DisplayPort over Thunderbolt is not a proprietary connector (this is what the Pro Display XDR uses).
It's really stupid to force Thunderbolt usage though when USB-C has an alt mode for DP directly.
I believe the reason, IIRC, is it's actually doing two DP streams because one isn't enough bandwidth for the full resolution, which you can't do in alt mode where the PC is literally using the pins of the connection as though it were a single DP cable (although this may be more viable with newer DP specs these days, not sure).
The DP altmode didn’t provide enough bandwidth, which is why the best experience is over the Thunderbolt alternate mode.

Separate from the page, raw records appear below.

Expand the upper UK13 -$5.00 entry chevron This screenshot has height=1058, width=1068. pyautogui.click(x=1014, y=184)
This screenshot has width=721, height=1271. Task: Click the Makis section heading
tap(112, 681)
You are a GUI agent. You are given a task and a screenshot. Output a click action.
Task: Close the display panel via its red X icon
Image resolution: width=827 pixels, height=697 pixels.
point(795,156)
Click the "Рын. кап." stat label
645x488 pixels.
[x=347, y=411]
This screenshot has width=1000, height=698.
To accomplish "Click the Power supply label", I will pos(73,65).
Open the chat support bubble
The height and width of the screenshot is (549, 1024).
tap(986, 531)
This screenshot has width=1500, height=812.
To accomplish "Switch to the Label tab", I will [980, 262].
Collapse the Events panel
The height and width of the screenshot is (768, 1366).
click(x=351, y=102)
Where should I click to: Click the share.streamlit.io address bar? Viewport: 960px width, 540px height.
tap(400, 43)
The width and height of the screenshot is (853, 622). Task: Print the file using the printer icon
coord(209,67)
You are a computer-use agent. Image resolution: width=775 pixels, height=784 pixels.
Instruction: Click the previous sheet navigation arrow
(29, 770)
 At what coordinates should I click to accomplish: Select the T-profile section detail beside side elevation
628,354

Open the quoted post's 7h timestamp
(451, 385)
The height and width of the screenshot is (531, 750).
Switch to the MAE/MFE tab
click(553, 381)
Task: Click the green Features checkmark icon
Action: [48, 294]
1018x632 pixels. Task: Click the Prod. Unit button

edit: you can in fact get HBR3 working, what's not working at full rate with DP instead of thunderbolt is the USB3 hub on the display.

Oh it does? Nice. Kinda expected Apple to go full asshole mode on that.
You mean Intel - older Thunderbolt displays don't support USB-C alt-mode because Intel didn't support it as input until Titan Ridge Thunderbolt controllers.
DisplayPort 1.4 (quite old and common) has 8k at 60Hz. DisplayPort 2.0 has 16k at 60Hz. How is that not enough?
I think at the time the 5k Mac screens arrived only DisplayPort 1.2 was available, and probably some of the chips they use still only support that. But indeed - since time moved on and DisplayPort can now do 8k/60Hz it would be nice to see more screens going beyond 4K and supporting it.
Why in the world do you need proof from me?

the proof is that video cards and monitors and TVs either simply don't support that bandwidth, or they're so expensive that they're essentially hand made.

That's how you know, you look at the market and see what's available, and what it costs. People would buy the heck out of this stuff if it were possible to make it work with common, sloppy, reusable connectors like HDMI or DisplayPort. The fact of the matter is that it isn't possible to make this stuff with removable connectors, yet.

That's why you see very high DPI displays in applications where there isn't any need for high cycle-count connectors, or only single-use connectors well before you see the same displays with high-cycle count connectors.

or they use display compression to fake it.

but what do I know? you did some google searches.

The "serious advances" is DSC, which the XDR is already using to support 6k over a single DisplayPort HBR2 link. Which, as others mentioned, can be carried via USB-C alt-mode in addition to Thunderbolt.

6k 120Hz and 5k 144Hz are both possible over a single HBR3 link with DSC. Such monitors don't exist because the panels don't exist; rather the closest panel for sale is perhaps the 5120x1440 at 240Hz in the Samsung G9. Which has the same bandwidth requirements as a hypothetical 5120x2880 at 120Hz.

If you want 240Hz at >4k, or 8k 120Hz, then sure that exceeds existing DisplayPort 1.4 and ThunderBolt 4 bandwidth capabilities even with DSC, and you'll need the upcoming DisplayPort 2.0 link rates. (or DSC+chroma subsampling)

It's using a Thunderbolt 3 connector I wouldn't call that proprietary. There are quite a few TB3 monitors out there.
It uses a usb 3 connector, although, given bandwidth and power requirements, I guess it has to be rated for the task.